The influence of Gd-DOTA conjugating ratios to PLGA-PEG micelles encapsulated IR-1061 on bimodal over-1000 nm near-infrared fluorescence and magnetic resonance imaging.

Multimodal imaging can provide multidimensional information for understanding concealed microstructures or bioprocesses in biological objects. The combination of over-1000 nm near-infrared (OTN-NIR) fluorescence imaging and magnetic resonance (MR) imaging is promising in providing high sensitivity and structural information of lesions. This combination can be facilitated by the development of an imaging probe. The OTN-NIR and MR bimodal fluorescence probes reported to date primarily involve ceramic particles for fluorescence and MRI contrast enhancement effect. In this study, we designed a new bimodal OTN-NIR/MR imaging probe from organic components including an OTN-NIR fluorescent organic dye (IR-1061) encapsulated in the core of a micelle composed of poly(lactic--glycolic acid)--poly(ethylene glycol) copolymer (PLGA-PEG). For the MRI contrast, gadobutrol (Gd-DOTA) was introduced at the end of the PEG chain at various ratios. Thereafter, the OTN-NIR fluorescence and MR bimodal imaging probes of 20 nm in size were successfully prepared and applied in mouse imaging.
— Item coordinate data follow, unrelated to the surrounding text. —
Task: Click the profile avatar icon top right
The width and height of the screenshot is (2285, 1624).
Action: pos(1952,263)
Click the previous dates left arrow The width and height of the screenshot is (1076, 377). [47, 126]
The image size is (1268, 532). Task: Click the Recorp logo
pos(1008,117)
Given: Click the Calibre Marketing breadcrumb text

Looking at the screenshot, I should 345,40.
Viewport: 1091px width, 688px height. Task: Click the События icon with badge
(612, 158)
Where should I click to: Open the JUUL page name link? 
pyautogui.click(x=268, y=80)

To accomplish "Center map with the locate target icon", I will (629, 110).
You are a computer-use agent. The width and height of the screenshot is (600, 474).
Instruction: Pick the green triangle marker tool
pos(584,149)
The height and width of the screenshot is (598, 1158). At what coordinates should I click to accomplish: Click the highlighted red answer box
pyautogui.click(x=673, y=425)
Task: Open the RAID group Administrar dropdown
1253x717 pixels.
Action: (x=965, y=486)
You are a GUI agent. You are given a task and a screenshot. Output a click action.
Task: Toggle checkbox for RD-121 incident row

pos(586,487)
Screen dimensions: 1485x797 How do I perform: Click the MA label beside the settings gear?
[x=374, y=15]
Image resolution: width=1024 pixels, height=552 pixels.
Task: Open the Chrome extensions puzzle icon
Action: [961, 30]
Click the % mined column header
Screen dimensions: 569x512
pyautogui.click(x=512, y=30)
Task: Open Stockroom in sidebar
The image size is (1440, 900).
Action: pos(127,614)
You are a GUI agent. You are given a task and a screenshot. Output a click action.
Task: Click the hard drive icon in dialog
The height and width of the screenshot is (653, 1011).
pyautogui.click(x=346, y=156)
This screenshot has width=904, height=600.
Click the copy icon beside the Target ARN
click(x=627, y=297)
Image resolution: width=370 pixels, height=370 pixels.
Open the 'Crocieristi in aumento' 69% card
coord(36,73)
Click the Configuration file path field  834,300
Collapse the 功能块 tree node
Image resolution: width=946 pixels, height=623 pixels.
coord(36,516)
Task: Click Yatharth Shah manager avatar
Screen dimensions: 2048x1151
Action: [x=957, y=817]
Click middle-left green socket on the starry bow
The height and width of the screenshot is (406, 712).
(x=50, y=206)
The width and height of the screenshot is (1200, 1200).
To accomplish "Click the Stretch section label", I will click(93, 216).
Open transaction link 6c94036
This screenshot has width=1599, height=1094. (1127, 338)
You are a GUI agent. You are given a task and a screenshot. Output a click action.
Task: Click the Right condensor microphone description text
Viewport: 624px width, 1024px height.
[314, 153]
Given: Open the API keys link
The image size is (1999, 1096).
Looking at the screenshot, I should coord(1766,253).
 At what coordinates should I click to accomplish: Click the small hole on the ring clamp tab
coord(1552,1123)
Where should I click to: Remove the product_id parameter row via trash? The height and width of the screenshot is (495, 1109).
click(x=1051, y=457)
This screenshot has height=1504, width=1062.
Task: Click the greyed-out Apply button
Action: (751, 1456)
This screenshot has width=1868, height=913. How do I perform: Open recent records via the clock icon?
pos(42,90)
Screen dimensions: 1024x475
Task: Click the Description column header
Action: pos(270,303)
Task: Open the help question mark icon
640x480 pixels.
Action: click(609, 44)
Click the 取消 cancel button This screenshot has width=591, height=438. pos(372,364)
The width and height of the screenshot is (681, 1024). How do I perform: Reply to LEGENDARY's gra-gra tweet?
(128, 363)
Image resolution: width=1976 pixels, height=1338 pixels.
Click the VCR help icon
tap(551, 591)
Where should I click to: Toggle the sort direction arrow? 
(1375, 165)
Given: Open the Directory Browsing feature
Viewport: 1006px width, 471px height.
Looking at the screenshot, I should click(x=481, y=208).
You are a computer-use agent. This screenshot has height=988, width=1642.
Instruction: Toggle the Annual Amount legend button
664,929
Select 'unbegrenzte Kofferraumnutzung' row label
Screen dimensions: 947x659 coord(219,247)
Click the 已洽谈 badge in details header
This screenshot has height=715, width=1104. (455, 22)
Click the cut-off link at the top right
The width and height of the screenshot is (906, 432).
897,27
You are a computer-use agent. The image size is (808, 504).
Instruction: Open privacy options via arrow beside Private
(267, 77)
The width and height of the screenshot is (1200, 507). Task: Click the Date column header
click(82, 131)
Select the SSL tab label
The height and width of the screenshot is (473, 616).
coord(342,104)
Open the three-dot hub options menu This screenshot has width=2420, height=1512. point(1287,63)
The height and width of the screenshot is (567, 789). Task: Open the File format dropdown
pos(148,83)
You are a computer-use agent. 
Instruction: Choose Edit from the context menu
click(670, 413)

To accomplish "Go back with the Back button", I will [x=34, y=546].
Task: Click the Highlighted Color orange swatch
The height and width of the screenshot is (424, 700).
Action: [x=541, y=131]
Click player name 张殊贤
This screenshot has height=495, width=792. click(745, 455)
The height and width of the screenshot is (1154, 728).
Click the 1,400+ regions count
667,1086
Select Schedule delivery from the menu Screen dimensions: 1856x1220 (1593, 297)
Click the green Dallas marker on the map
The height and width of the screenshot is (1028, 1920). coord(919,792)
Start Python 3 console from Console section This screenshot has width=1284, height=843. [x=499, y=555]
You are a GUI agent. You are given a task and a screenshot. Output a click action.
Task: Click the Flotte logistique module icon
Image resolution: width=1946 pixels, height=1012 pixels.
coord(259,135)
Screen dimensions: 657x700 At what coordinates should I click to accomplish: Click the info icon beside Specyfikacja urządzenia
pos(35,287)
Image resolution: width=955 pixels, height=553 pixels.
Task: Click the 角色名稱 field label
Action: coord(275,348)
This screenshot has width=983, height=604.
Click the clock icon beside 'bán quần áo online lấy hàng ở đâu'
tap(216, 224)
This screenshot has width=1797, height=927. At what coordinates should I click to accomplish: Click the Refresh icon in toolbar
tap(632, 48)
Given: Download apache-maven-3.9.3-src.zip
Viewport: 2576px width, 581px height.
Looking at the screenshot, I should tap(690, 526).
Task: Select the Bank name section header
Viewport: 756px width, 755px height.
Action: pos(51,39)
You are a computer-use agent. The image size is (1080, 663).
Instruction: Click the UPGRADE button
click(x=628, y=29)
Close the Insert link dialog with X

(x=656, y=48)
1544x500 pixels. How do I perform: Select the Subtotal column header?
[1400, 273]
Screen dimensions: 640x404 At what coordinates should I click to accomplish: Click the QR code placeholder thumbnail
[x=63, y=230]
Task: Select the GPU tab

The probe exhibited absorption and emission in the OTN-NIR, and contrast enhancement effects on MRI. Moreover, it demonstrated bright OTN-NIR fluorescence and MRI contrast enhancement to depict veins and observe the organs in live mice. The imaging results revealed that the Gd-DOTA introduction ratio is of great importance for controlling the biological response of the probe without reducing the contrast enhancement effect.